__TEXTE__:
L’oeil de Mike Schreiber
Photographie

L’oeil de Mike Schreiber

Photographe de concerts, mais aussi portraitiste mythique, Mike Schreiber a immortalisé la plupart des figures essentielles de la scène rap américaine des années 1990 et 2000. Il commente pour nous quelques clichés extraits de ses imposantes archives.

Mike Schreiber est l’un des photographes de hip-hop les plus prolifiques des quinze dernières années. Que ce soit pour XXL, The Source ou encore Spin Magazine, il a couvert un nombre incalculable de concerts ou d’évènements et assisté aux débuts sur scène de nombre de légendes actuelles. En parallèle de ce travail de commandes, il s’est constitué, au fil du temps, des archives de portraits simples et touchants de tous ces personnages qu’il a été amené à rencontrer. Économie de moyens, cadrages basiques, mises en scènes choisies sur le vif, lumière naturelle et travail exclusivement argentique, une sélection de cet ensemble d’images atypiques a été regroupée dans True Hip-Hop, superbe livre dont il a accepté de commenter quelques images.


DMX

« DMX, c’est l’un des premiers shootings sur lequel on m’engageait pour faire du portrait. Jusqu’alors, je faisais principalement de la photo de concerts et j’essayais tant bien que mal de faire quelques images backstage quand je le pouvais. J’avais été embauché pour cette série par un magazine basé à Los Angeles qui n’existe plus maintenant et qui s’appelait Rap Pages. DMX commençait à devenir très connu. C’était à l’époque de la sortie de « Get at Me Dog ». Ce devait être en 98. Nous étions chez Def Jam, du temps où leurs locaux se situaient encore au centre-ville, à Manhattan. Cette photo, c’était probablement son idée. Je n’avais évidemment aucun moyen de savoir qu’il avait un tatouage pareil dans le dos. Il avait plein d’idées complètement folles. Quand il m’a montré cet énorme dessin avec ce fini très artisanal, comme fait à main levée, j’ai tout de suite su que ça pourrait être un très bon portrait. »

__ENREGISTREMENTS EXTRAITS__:
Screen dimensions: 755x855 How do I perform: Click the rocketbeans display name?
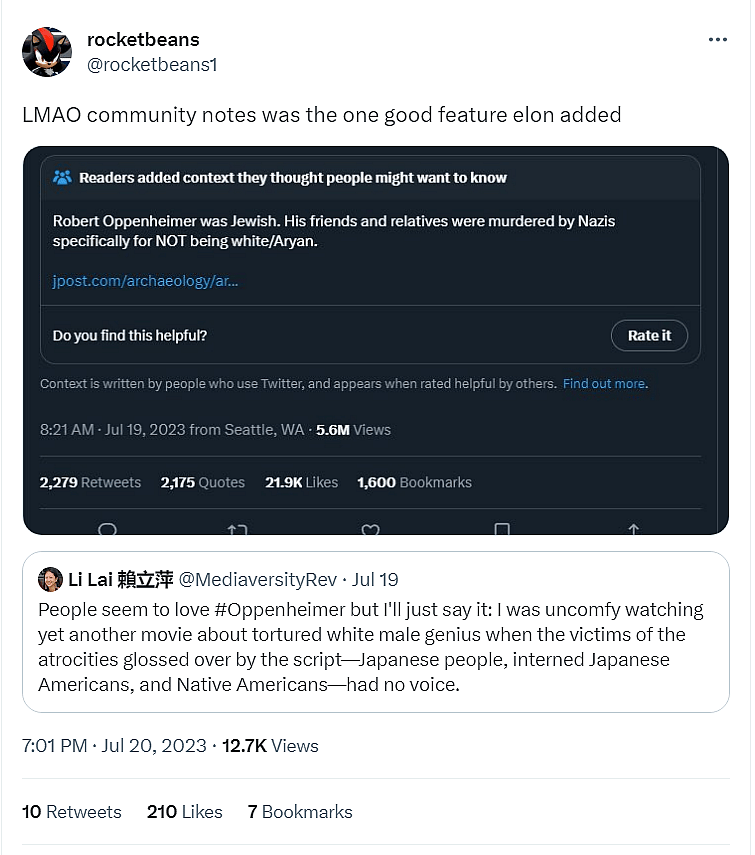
* * *
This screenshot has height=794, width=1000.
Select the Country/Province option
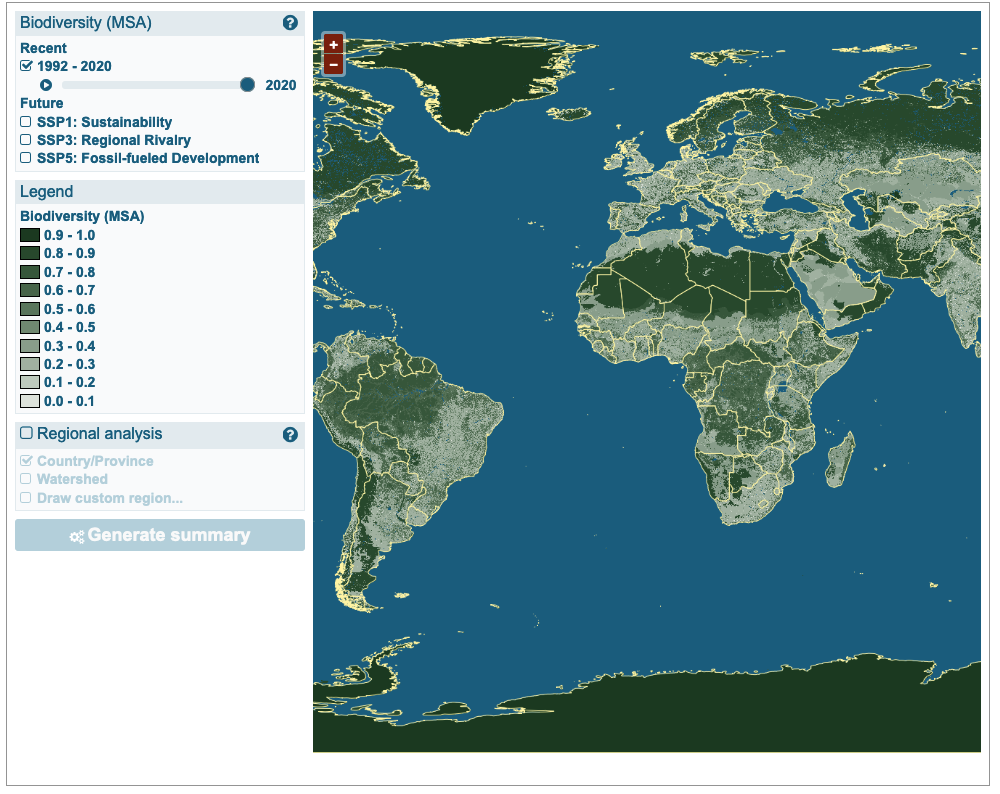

__CONSIGNE__: Poursuivez le texte consacré au photographe Mike Schreiber en reprenant juste après sa dernière phrase.

__CORRIGÉ DE L'EXERCICE__:
Lil Wayne

« The Source m’a envoyé couvrir une tournée de Cash Money. Ça devait être en 2000 je pense. Ils faisaient la première partie de Nelly. C’était au moment où Nelly avait vraiment le vent en poupe. Je me trouvais tout le temps dans les coulisses avec eux. C’était probablement avant l’une de leurs prestations. Ça devait être à Pittsburgh ou Albany, ou quelque chose du genre. On peut très bien dater la photo juste en regardant son téléphone portable Motorola à clapet. Je ne sais plus quel âge avait Lil Wayne, mais il était encore très jeune. A l’époque, Juvenile était la tête d’affiche de Cash Money et je ne savais pas trop qui était Wayne. Durant les concerts, à chaque fois qu’il rappait un couplet, toutes les filles devenaient hystériques. C’était encore un môme, mais il y avait déjà quelque chose de magnétique chez lui, auquel tout le monde, et spécialement les filles, était sensible. Ils avaient une énergie folle sur scène. Et leurs morceaux…  « Back that ass up » de Juvenile, c’est un classique maintenant. Cette image est aussi plutôt drôle parce que Lil Wayne y paraît si petit, perdu dans son immense Northface. »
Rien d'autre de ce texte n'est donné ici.